Collection entries
+ + +
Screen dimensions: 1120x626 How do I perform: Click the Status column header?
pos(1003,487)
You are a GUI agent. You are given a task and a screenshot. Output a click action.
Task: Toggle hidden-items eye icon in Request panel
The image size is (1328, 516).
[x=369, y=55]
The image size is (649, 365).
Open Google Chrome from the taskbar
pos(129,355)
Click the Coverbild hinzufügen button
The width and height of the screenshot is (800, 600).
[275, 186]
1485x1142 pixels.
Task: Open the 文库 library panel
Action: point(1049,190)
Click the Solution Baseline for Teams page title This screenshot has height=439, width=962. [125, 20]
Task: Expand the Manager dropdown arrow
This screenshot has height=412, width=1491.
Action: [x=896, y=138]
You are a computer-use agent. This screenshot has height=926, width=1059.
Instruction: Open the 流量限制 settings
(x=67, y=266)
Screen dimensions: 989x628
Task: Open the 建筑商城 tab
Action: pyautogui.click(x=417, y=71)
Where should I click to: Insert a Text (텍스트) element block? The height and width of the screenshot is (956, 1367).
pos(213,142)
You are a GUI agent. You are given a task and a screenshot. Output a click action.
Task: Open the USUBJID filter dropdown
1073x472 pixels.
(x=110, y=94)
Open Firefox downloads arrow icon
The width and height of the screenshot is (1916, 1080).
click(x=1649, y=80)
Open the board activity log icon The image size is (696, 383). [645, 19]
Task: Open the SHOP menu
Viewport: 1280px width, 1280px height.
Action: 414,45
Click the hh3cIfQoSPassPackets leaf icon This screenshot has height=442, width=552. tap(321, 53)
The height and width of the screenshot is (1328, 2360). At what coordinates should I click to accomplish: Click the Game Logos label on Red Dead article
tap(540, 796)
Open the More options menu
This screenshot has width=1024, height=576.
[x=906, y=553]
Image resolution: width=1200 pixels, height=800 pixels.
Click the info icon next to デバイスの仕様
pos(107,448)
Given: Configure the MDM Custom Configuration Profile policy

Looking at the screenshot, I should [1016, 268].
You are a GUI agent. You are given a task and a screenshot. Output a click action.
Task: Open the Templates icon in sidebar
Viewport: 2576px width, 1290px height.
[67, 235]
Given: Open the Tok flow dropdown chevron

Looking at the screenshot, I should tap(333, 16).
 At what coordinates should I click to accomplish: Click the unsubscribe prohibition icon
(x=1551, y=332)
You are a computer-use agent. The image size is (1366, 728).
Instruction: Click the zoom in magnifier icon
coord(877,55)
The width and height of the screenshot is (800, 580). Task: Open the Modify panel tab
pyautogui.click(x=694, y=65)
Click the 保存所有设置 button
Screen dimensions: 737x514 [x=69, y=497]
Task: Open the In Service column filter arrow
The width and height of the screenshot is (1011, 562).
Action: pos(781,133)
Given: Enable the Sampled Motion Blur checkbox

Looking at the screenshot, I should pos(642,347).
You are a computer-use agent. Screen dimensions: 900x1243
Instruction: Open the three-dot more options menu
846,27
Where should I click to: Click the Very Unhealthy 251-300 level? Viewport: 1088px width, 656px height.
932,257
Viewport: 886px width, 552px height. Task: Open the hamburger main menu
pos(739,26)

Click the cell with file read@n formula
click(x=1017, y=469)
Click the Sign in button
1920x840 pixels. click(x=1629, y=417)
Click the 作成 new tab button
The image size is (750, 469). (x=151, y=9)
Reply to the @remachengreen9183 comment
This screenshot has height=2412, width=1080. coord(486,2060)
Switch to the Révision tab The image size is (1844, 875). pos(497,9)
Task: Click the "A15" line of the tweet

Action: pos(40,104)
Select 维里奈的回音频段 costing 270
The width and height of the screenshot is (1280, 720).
+ + +
> _Work request_
Lines in the data containing the string "filter" are to be counted; give that number alone.

> _Result_
2